Many other voters in Dinkelland cite what they see as excessive attention to “the climate event” and the housing crisis as a reason to be happy with Wilders as the biggest. “People are fed up with it,” a woman told NOS. “You need to think more about young people here in the Netherlands itself. People from abroad get all kinds of things, and our own young people cannot find a home.”
‘The Netherlands is hardened’
In the run-up to the elections, Wilders showed a different face than before, he said he had become ‘mellow’, looking for a desired election victory and a possible coalition.
But many Dutch people with a migration background have not forgotten that in 2009 he wanted to introduce a tax on headscarves (‘kopvoddentax’), and in 2014 after the municipal elections he called for fewer Moroccans in the Netherlands, with his supporters chanting “less, less, less” . Wilders was convicted before the Supreme Court for insulting a group.
“A party that has Islamophobia as its spearhead has become the largest party in the country,” the umbrella organization of Islamic organizations SPIOR said in a press statement. “Wilders has not softened, the Netherlands has hardened.”
Elsewhere in the country, voters are also concerned about a possible cabinet with the PVV:
Mixed reactions to PVV win: ‘I am deeply ashamed’ and ‘He chooses the country’

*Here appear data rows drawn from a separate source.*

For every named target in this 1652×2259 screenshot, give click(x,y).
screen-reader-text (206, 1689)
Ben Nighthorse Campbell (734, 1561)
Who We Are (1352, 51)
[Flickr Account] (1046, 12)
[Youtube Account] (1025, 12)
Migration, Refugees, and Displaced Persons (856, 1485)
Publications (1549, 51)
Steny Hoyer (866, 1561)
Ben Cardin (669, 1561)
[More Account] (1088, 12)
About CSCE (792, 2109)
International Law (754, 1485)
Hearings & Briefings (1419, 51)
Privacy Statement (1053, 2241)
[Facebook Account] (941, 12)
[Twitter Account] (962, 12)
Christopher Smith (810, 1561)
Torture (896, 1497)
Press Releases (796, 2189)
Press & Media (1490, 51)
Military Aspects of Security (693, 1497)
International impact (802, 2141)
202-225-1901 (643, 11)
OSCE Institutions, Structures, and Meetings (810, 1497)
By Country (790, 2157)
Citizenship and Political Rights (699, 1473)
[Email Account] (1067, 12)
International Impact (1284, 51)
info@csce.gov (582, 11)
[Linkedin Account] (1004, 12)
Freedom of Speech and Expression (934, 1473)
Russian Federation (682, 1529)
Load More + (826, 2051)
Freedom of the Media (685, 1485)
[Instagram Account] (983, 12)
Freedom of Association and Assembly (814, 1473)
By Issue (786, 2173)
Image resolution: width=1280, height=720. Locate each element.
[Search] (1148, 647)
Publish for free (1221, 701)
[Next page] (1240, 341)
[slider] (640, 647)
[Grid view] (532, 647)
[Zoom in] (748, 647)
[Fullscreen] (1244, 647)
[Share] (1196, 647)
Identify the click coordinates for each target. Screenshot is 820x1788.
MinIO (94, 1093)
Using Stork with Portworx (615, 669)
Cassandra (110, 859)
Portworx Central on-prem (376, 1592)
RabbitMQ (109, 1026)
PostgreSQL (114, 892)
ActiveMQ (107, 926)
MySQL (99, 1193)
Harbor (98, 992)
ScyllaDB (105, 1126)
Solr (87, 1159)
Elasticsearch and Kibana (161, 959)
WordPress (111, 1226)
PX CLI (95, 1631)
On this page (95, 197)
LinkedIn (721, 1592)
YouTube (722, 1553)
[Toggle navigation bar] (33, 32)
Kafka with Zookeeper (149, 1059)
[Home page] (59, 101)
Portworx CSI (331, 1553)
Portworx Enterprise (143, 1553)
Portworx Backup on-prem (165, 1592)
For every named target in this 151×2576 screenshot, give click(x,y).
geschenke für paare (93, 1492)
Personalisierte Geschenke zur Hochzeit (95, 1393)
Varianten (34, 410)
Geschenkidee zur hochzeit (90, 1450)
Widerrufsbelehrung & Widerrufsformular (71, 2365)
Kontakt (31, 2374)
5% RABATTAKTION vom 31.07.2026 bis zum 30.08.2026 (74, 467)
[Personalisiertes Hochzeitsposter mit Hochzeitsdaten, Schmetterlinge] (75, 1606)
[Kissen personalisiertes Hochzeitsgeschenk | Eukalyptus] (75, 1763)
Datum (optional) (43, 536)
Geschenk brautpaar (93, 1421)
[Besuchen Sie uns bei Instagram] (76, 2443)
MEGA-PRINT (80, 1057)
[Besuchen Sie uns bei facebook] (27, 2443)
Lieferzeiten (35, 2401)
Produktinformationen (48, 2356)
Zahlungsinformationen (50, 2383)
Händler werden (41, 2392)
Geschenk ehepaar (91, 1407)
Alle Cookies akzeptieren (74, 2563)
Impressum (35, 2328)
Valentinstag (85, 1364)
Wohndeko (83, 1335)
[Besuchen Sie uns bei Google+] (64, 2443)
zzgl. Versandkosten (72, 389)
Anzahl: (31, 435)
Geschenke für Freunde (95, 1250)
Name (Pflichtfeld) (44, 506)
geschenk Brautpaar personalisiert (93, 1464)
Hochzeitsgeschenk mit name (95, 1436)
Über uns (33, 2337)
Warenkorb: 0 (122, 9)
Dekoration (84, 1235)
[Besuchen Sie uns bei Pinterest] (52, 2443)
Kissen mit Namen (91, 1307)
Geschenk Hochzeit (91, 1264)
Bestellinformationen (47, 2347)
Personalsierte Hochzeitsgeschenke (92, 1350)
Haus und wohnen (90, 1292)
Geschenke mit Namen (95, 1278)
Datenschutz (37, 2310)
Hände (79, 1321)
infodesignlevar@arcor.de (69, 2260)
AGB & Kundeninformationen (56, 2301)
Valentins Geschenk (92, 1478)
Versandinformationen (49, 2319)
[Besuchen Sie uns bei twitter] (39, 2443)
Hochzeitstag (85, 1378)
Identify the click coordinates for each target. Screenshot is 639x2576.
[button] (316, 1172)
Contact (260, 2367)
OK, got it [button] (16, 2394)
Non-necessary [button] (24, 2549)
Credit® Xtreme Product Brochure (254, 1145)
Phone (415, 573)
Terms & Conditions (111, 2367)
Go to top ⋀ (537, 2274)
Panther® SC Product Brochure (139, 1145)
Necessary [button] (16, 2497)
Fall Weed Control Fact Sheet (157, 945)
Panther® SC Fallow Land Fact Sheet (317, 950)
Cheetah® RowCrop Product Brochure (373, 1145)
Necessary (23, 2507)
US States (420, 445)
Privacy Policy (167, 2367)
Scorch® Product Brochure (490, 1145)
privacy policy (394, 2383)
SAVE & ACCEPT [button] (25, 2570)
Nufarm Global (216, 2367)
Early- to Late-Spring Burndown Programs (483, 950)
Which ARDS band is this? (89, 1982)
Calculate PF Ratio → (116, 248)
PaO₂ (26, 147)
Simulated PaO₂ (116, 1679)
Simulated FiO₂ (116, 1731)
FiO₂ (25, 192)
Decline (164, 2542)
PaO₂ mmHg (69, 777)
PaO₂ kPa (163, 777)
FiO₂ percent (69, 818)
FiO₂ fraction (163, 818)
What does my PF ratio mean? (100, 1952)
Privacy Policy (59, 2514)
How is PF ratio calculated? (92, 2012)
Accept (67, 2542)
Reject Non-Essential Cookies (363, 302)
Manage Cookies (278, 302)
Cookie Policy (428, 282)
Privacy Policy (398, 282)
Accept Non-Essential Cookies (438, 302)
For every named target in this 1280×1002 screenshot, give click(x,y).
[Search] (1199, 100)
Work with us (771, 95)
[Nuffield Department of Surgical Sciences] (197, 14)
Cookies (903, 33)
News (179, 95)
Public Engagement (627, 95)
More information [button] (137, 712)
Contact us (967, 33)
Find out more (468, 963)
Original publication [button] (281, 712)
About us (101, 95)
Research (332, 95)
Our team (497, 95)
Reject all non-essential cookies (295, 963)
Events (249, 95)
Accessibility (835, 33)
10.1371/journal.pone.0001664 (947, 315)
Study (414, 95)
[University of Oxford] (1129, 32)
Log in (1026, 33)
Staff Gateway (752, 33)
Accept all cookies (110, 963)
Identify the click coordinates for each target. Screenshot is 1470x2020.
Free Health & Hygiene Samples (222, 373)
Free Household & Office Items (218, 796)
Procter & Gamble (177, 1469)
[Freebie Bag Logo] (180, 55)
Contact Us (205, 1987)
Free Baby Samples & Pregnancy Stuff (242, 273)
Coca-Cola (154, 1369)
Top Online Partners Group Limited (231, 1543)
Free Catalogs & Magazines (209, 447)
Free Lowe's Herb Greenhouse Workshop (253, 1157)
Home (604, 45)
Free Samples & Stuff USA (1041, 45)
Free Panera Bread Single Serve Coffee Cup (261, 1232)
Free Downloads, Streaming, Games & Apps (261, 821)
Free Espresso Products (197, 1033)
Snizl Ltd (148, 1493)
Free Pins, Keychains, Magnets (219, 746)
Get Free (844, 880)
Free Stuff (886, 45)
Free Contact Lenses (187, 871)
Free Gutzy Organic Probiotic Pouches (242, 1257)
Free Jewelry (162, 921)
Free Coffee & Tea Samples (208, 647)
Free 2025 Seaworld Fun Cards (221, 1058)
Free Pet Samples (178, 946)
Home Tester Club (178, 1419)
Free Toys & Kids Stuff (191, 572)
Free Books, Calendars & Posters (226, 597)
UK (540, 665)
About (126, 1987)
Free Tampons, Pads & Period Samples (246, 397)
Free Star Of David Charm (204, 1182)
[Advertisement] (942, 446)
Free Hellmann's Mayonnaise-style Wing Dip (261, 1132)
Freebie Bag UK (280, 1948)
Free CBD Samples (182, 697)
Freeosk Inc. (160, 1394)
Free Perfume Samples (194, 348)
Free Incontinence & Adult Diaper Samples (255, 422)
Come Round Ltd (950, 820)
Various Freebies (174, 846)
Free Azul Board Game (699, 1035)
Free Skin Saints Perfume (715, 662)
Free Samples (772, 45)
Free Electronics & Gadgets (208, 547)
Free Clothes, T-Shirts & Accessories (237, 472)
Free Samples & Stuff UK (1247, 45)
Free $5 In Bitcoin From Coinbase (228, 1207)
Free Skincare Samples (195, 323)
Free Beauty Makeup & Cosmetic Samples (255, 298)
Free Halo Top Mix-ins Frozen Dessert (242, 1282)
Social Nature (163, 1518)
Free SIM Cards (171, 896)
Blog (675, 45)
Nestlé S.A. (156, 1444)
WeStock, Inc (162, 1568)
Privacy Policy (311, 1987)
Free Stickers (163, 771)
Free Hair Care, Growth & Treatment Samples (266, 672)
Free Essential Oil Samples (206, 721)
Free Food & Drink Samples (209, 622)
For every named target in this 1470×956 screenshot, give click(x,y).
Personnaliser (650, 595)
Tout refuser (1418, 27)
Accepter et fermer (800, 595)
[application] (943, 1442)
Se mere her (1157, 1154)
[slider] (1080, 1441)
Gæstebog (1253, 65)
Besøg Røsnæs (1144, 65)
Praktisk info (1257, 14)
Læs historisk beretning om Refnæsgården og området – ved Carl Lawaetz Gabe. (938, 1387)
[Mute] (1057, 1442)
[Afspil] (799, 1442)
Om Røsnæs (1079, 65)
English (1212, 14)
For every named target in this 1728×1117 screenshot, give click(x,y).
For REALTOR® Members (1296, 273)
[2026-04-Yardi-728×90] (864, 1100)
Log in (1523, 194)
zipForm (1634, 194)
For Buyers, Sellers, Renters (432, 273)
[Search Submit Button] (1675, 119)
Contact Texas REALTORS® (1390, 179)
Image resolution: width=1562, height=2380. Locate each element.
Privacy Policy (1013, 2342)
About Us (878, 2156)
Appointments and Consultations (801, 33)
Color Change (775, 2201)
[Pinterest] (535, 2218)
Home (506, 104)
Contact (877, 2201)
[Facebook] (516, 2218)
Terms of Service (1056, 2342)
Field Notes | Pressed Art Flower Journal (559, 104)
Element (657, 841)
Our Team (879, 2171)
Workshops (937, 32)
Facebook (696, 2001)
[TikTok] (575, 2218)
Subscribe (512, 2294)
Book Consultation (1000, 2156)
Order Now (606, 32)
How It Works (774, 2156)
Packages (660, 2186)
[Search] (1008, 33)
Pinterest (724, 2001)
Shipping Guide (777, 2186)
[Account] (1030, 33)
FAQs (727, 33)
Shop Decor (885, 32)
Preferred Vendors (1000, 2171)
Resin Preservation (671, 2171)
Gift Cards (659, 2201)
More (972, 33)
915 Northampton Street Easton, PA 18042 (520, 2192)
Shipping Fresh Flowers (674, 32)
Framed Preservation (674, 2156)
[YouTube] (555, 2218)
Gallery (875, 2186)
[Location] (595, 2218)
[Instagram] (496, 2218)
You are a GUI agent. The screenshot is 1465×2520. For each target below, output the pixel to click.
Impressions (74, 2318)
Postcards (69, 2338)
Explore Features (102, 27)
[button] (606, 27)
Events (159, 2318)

The Partnership for Moroccan Dutch people receives many signals that its supporters are concerned about a future in the Netherlands. “Many key figures in the neighborhoods, local organizations and community workers are now receiving concerned questions from children and women, along the lines of: what will happen to us now?”
“I think it’s bad, yes. It’s his ideology and way of talking,” says a boy on the street in Rotterdam. “I haven’t forgotten that ‘less, less’ either. People say that’s the past, but it says something about him as a person.”
Social media is now raining comments with fear and gallows humor from Dutch people with a migration background, who say they are worried about their future. Many joke about suitcases that keep getting packed.
A selection of the many jokes that are now being shared on social media:
But there are also people in PVV strongholds who look to the future with concern. “I am deeply ashamed,” says a woman at the market in Ootmarsum. “I think it’s terrible. I work a lot with people of non-Western origin, and they are very sweet, hardworking people. I hope that this is not a sign that living together will no longer work in the future.”